Groot war im September 1994 von Dow in das mitteldeutsche Chemierevier geschickt worden. Um zu sondieren, ob sich die Amerikaner in das Abenteuer "East-Germany" einzulassen könnten. Die Bestandsaufnahme, die er nach Midland in die Konzernzentrale meldete, sei "abstrakt und ohne Emotionalität" gewesen, erinnert sich der "Späher". "Es war vielleicht Glückssache, dass ich das äußere Erscheinungsbild ausgeklammert habe", sinniert der trotz seiner grauen Haare sportlich-vital wirkende Chemiefachmann. Statt maroder Anlagen und verseuchter Werksflächen stellte er die Kompetenz der Menschen, das fachliche Potenzial und die Chancen des Standortes mit Blick auf Osteuropa heraus. Offenbar so visionär, dass sich die Dow-Führung entschloss, den Verbund, der bei der Treuhand fast schon zum Ladenhüter zu werden drohte, zu übernehmen und für insgesamt 2,5 Milliarden Euro zu modernisieren.
Das Bewundernswerteste beim radikalen Strukturwandel des Chemiekomplexes, in dem 15 Anlagen neu gebaut oder saniert wurden, bleibt für den scheidenden Manager die Leistung der Menschen. Die Sprache, völlig andere Technologien, ungewohnte Organisationsformen seien "eine enorme Herausforderung" gewesen.

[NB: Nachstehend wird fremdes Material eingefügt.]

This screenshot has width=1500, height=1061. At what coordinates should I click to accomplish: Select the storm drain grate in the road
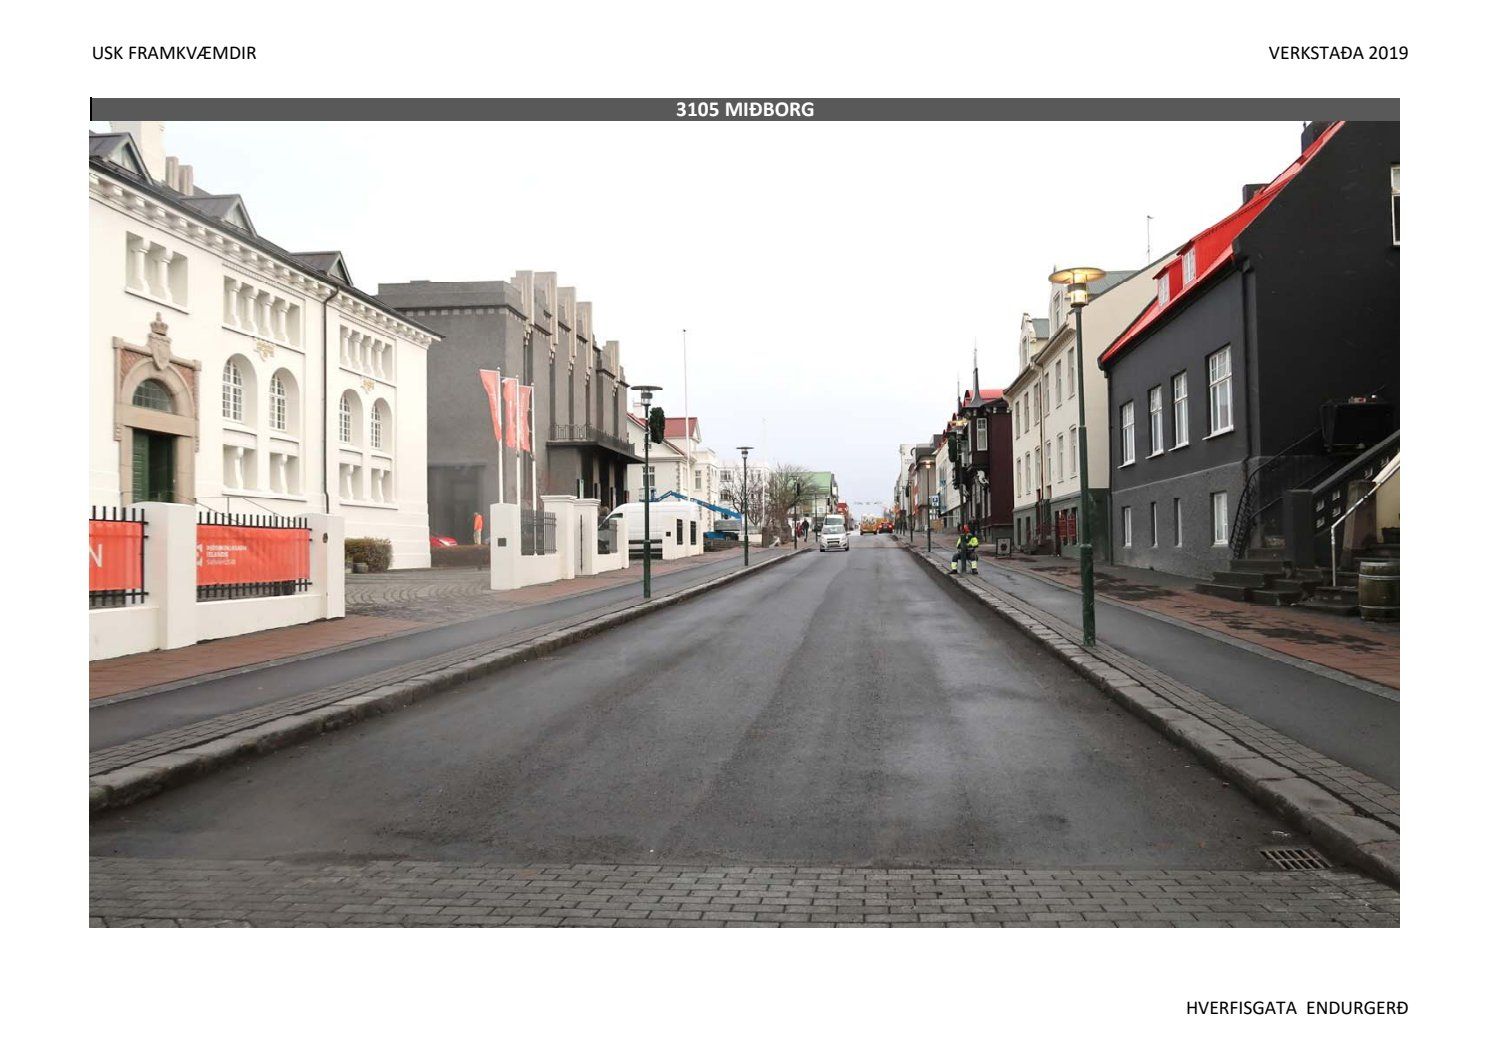(x=1295, y=858)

Heute beherrsche jeder dritte Mitarbeiter die "Konzernsprache" so gut, dass er eine Präsentation auf Englisch darbieten kann, lobt der angehende Pensionär. Vor allem aber hätten die Beschäftigten gelernt, sich einzubringen. "Wer nicht selbst gestaltet, wird gestaltet", lautet eine der Maximen, die Groot in seiner 34-jährigen Tätigkeit beim Global Player verinnerlicht hat. Die lockere Art, in der er es verstanden habe, komplizierte Dinge rüberzubringen, hat Pressesprecherin Astrid Molder besonders gemocht. Und - dass er, der vor Ideen gesprüht habe, nicht nur offen für Vorschläge anderer gewesen sei, sondern sie herausgefordert habe.

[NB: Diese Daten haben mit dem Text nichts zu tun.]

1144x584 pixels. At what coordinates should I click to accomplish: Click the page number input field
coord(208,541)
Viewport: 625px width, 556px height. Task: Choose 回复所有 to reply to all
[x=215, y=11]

Besonders auch für die Initiative Regionenmarketing, die ihm am Herzen liegt. "Weil ein erfolgreiches Unternehmen ein gedeihliches Umfeld braucht." Mitteldeutschland sei in aller Munde. "Zahlreiche Unternehmen und Vereine führen den Begriff in ihrem Namen", sagt Groot. Länderübergreifend gesehen, schleppe sich der Name bislang aber nur mühsam voran, beklagt der Holländer und schreibt vor allem den Landesregierungen ins Stammbuch, Lippenbekenntnissen Taten folgen zu lassen.
Als Aufsichtsratsvorsitzender des Regionenmarketing wolle er sich auch von Holland aus weiterhin einbringen. Ansonsten hofft Groot, im holländischen 900-Seelen-Dorf Groede, wohin er umzieht, endlich Zeit für die noch ungelesenen Bücher in seiner Bibliothek zu finden. "An der nötigen Ruhe wird es wohl nicht fehlen", glaubt er, hat aber jetzt schon Bedenken, ob er dort an den langen Winterabenden nicht die Kulturszene der Stadt Leipzig, seiner "zweiten Heimat", nicht sehr vermissen wird.